-------- Material for the task --------
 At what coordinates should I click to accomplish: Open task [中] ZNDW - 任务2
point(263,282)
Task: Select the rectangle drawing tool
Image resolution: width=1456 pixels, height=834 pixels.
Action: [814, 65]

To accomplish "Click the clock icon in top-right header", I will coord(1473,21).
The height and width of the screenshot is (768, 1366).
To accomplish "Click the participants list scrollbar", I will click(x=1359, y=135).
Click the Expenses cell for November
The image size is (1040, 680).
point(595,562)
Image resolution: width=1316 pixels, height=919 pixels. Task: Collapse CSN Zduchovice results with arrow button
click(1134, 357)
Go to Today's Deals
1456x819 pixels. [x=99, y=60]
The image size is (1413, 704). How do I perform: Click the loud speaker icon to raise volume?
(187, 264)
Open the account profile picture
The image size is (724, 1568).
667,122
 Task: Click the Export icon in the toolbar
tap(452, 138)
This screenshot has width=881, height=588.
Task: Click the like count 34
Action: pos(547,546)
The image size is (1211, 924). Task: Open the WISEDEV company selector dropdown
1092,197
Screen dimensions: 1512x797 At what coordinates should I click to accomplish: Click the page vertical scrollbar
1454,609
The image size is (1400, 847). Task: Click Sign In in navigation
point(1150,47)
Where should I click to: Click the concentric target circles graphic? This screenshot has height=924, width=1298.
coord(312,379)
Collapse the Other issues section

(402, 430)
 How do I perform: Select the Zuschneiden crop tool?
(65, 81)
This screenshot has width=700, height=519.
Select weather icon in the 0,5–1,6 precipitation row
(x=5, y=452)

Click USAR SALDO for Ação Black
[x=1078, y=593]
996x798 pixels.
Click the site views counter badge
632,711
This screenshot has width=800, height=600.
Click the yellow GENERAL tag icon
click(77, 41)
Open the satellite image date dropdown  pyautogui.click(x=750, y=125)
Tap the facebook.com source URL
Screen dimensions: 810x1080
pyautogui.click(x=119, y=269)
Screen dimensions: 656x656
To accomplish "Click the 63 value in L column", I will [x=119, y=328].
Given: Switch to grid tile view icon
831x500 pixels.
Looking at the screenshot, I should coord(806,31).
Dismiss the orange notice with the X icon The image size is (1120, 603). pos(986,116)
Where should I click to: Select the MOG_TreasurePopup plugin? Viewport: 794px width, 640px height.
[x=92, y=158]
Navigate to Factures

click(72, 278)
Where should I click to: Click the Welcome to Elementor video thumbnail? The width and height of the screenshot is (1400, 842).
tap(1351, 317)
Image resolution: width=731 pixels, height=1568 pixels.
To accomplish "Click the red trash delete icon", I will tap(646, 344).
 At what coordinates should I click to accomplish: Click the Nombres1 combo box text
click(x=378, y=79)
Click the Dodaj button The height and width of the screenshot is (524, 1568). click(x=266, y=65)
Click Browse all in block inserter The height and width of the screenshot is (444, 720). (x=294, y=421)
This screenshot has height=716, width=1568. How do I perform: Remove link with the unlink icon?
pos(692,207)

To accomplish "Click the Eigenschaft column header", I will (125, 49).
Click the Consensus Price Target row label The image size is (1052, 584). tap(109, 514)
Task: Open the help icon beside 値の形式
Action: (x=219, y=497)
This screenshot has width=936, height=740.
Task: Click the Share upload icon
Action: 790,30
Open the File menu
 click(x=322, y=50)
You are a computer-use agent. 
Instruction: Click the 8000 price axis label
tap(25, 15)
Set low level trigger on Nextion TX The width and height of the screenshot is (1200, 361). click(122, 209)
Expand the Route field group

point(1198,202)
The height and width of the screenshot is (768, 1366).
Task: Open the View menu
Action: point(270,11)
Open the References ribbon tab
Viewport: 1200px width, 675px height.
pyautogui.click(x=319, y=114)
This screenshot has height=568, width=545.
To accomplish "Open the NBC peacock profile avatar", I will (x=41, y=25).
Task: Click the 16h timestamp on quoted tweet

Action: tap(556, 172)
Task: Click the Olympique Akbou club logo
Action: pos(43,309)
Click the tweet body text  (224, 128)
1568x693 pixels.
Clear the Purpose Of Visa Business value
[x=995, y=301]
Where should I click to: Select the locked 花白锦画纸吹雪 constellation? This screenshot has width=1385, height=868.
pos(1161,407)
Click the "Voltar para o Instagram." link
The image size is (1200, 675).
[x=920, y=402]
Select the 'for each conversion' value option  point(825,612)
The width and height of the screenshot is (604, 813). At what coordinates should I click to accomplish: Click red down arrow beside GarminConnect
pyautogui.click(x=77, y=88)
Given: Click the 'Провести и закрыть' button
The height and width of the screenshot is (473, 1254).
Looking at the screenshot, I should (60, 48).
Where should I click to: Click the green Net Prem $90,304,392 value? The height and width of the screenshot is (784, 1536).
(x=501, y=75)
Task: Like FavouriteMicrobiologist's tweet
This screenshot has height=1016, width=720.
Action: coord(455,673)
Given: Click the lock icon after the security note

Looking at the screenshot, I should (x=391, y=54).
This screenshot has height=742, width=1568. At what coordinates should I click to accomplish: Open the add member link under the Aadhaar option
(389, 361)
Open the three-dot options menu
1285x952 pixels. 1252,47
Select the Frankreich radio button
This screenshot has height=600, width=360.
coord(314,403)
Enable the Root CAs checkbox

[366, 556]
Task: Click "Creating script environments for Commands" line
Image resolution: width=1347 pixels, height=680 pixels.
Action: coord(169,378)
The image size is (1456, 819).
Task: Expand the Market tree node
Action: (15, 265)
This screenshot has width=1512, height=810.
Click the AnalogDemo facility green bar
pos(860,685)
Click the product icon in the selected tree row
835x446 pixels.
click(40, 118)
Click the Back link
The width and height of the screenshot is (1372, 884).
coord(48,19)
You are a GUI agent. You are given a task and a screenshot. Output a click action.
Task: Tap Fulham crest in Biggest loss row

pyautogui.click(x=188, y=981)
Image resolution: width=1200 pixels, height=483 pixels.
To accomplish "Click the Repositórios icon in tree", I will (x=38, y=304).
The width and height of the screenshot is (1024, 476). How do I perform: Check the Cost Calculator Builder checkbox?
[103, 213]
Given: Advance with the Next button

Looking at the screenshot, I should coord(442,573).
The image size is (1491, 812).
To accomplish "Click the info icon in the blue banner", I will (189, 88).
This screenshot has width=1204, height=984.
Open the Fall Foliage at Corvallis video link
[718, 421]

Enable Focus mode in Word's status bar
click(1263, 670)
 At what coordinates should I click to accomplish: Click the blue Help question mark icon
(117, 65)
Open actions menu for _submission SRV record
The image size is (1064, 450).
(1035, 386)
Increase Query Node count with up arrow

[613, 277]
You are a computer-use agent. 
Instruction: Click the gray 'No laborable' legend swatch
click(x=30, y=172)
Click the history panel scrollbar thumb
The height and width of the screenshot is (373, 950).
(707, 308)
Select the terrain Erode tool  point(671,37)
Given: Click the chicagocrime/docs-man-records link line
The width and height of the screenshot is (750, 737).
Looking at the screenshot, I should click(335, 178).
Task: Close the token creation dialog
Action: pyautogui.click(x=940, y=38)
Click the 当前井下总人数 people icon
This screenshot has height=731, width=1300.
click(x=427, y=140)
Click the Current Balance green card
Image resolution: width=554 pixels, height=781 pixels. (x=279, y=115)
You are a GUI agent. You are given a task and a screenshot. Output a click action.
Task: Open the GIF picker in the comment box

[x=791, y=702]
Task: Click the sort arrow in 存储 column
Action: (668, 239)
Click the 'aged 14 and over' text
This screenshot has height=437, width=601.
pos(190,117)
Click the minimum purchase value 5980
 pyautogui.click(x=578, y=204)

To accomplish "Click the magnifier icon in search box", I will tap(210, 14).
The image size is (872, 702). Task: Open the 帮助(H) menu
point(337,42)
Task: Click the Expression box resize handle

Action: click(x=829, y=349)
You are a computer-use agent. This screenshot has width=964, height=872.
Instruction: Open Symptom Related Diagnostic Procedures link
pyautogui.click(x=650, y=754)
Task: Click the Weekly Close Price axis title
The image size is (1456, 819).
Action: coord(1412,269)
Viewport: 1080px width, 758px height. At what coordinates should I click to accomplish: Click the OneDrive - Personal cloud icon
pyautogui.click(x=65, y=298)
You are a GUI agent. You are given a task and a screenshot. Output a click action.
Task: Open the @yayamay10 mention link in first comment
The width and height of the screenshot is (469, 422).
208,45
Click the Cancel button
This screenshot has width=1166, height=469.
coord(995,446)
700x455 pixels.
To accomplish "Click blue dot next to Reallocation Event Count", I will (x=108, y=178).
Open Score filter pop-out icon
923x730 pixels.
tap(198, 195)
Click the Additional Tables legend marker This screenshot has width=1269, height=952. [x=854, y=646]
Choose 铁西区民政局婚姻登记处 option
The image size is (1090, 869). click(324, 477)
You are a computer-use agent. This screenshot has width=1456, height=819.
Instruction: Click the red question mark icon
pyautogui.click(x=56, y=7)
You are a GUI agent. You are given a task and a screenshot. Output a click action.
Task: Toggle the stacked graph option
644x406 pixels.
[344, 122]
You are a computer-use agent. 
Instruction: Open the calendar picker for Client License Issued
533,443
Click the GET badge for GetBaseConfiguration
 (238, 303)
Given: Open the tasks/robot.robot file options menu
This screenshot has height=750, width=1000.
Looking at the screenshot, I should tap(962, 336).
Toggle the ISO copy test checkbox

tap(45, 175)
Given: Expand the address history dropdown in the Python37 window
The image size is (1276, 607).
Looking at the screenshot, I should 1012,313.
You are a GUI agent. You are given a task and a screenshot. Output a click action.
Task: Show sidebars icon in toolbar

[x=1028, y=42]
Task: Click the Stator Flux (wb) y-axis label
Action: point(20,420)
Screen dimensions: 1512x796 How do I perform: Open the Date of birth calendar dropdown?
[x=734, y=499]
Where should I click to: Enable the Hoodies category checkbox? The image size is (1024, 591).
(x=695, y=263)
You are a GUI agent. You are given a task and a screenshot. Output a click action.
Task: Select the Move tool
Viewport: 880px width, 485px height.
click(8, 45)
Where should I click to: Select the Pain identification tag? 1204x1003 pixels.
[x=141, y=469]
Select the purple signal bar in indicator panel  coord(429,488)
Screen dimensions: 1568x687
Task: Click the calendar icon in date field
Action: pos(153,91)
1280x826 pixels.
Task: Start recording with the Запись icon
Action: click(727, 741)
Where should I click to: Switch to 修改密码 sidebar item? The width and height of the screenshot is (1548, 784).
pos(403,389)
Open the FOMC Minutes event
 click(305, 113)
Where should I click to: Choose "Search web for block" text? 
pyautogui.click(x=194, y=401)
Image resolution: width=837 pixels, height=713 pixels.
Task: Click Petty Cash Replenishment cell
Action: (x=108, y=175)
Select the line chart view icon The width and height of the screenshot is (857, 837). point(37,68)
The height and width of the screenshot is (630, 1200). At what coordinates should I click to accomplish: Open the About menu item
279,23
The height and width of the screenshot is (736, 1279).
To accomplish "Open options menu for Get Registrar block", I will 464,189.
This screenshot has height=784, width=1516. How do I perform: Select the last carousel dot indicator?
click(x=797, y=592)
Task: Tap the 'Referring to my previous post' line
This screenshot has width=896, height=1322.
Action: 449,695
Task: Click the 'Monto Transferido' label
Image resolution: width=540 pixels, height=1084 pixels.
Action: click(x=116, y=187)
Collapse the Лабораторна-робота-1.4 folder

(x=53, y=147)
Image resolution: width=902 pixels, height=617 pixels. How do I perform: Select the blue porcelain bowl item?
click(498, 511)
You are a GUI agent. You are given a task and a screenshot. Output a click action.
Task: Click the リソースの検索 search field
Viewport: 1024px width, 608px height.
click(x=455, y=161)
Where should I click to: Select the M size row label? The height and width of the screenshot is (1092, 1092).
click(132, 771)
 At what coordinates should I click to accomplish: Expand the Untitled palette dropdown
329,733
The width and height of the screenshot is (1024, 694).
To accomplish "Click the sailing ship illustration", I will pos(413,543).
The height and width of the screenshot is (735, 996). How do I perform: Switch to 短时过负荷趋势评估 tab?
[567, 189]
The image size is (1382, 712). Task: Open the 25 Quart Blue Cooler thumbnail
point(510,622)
--------
Problem details>
Give as a numbered list the data lines from the one containing "Task: Click the 'Monto Transferido' label" through the end of the data, leaving out blank lines.

The output>
1. Task: Click the 'Monto Transferido' label
2. Image resolution: width=540 pixels, height=1084 pixels.
3. Action: click(x=116, y=187)
4. Collapse the Лабораторна-робота-1.4 folder
5. (x=53, y=147)
6. Image resolution: width=902 pixels, height=617 pixels. How do I perform: Select the blue porcelain bowl item?
7. click(498, 511)
8. You are a GUI agent. You are given a task and a screenshot. Output a click action.
9. Task: Click the リソースの検索 search field
10. Viewport: 1024px width, 608px height.
11. click(x=455, y=161)
12. Where should I click to: Select the M size row label? The height and width of the screenshot is (1092, 1092).
13. click(132, 771)
14.  At what coordinates should I click to accomplish: Expand the Untitled palette dropdown
15. 329,733
16. The width and height of the screenshot is (1024, 694).
17. To accomplish "Click the sailing ship illustration", I will pos(413,543).
18. The height and width of the screenshot is (735, 996). How do I perform: Switch to 短时过负荷趋势评估 tab?
19. [567, 189]
20. The image size is (1382, 712). Task: Open the 25 Quart Blue Cooler thumbnail
21. point(510,622)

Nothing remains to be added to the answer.